Looking back, I remember plenty of times when God made his presence inside me known. I just didn’t know it was him or his spirit. He warned me many times when I was about to make big, life-threatening mistakes. Usually I ignored him. Nevertheless, I heard the warning. Parents called it my conscience. Can you recall any such moments in your childhood or youth?
Even though I believe God is real now, I still get irritated at Christians who go around blabbing about “what God told me” and “what God said.” The rest of us are looking at each other quizzically. Why don’t we hear God telling us anything? From the way they talk, you’d think God calls them up on the cell phone or sends them a text—they are so sure of his meaning. It’s very off-putting and it builds barriers between people. They are the insiders that God talks to in a chummy way, and we are the outsiders that God ignores. No wonder we don’t want to set foot inside their churches.

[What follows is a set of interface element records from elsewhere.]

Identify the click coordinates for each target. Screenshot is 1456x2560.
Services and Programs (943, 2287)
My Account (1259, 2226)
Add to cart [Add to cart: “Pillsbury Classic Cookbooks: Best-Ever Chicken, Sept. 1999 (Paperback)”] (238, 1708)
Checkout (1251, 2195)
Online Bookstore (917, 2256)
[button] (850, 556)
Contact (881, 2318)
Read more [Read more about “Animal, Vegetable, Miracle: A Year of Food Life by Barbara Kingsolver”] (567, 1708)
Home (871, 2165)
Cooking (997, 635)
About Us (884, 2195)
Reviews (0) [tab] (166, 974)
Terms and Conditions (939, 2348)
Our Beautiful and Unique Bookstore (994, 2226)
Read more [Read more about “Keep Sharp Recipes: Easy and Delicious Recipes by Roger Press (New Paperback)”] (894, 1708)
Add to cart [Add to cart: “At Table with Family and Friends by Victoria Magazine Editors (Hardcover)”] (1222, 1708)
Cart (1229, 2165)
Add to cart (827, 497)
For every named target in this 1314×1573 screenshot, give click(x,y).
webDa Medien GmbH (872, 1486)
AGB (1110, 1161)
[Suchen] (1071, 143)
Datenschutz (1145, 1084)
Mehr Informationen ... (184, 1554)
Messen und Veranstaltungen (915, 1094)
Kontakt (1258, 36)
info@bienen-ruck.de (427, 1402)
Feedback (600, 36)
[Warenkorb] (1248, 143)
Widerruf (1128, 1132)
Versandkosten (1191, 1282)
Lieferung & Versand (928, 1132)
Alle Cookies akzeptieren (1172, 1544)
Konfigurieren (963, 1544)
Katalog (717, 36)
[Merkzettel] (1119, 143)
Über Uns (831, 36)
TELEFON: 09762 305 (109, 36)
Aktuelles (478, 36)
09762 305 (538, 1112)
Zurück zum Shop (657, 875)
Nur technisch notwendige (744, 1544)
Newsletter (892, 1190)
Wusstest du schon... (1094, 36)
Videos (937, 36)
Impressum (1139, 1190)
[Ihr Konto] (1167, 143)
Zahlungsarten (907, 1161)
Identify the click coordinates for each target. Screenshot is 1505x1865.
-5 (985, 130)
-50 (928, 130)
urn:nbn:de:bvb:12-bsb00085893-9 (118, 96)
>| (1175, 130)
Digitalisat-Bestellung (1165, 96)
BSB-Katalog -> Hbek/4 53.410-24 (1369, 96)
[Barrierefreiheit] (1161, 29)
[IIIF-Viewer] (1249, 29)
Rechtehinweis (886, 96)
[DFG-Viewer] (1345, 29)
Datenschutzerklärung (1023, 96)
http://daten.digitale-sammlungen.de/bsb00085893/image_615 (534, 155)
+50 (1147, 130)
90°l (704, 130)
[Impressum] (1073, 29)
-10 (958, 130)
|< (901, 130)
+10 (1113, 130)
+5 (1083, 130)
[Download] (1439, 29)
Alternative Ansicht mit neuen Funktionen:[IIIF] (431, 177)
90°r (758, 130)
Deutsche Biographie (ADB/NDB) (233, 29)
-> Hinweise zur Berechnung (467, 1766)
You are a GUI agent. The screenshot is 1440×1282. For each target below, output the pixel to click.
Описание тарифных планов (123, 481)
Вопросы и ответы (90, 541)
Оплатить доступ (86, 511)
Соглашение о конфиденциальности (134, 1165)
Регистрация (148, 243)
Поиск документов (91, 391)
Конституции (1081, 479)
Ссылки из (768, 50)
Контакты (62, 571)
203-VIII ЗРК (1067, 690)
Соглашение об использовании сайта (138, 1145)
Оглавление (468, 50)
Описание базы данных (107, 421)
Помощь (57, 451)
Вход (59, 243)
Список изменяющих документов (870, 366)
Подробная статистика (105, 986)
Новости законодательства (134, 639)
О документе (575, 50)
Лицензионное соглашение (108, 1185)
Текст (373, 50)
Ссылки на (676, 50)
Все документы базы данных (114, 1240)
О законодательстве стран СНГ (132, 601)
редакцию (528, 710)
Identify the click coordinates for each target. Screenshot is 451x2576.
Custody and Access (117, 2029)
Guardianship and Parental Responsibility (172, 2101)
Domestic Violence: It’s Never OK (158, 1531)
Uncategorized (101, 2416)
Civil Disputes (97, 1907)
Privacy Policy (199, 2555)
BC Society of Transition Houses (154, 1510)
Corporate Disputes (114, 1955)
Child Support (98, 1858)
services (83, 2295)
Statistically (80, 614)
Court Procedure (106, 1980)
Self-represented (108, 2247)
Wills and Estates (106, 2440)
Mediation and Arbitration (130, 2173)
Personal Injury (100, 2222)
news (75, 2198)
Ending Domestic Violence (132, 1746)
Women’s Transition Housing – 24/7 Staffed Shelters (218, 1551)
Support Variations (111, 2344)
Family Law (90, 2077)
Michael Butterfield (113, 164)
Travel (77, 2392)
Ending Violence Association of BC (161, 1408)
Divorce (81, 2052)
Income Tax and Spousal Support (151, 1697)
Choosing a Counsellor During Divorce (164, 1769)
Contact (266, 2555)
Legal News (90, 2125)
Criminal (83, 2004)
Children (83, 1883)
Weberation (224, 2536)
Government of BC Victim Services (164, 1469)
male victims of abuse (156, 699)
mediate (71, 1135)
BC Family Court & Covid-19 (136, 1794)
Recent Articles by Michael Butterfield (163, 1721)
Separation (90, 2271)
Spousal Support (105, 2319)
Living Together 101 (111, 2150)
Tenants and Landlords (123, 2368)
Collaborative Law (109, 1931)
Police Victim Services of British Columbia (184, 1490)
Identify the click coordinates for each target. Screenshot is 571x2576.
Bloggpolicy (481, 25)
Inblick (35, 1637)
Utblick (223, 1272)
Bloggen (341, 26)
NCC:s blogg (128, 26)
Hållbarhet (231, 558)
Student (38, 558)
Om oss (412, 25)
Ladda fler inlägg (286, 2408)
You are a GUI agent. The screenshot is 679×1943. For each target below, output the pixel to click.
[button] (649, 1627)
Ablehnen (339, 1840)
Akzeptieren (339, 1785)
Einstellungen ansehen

The fact is that God very rarely speaks to anyone in an audible voice received by the human ear. If it is a voice at all, it is an internal voice—more an idea—that pops up inside your head. Sometimes, like my pangs of conscience, it is a feeling within. Once in a while it is a vision, either waking or sleeping. These messages are open to interpretation, not clear-cut.
Supposedly, God sends more messages to people who are ready to hear them. Now, at the height of my rabid atheism I was certainly not ready to hear anything from a non-existent God, but that didn’t stop him from stabbing my conscience! After I became a believer, and especially after I started practicing centering prayer, I did get more messages lighting up in my mind. Perhaps I was more ready to hear them. At least I wasn’t trying to keep them out, as I had been before. The fact that you have this devotional and have read this far may mean that you are ready to hear more from God than before. I hope that is true.
Write on it: Journal about your religious upbringing or lack thereof. Whose teaching did you believe the most? Do you still see God as you did in childhood?
Go to the Source: In stillness, ask God to show you the people in your life who tried to open you to God. Write down the list of people and how you feel about them.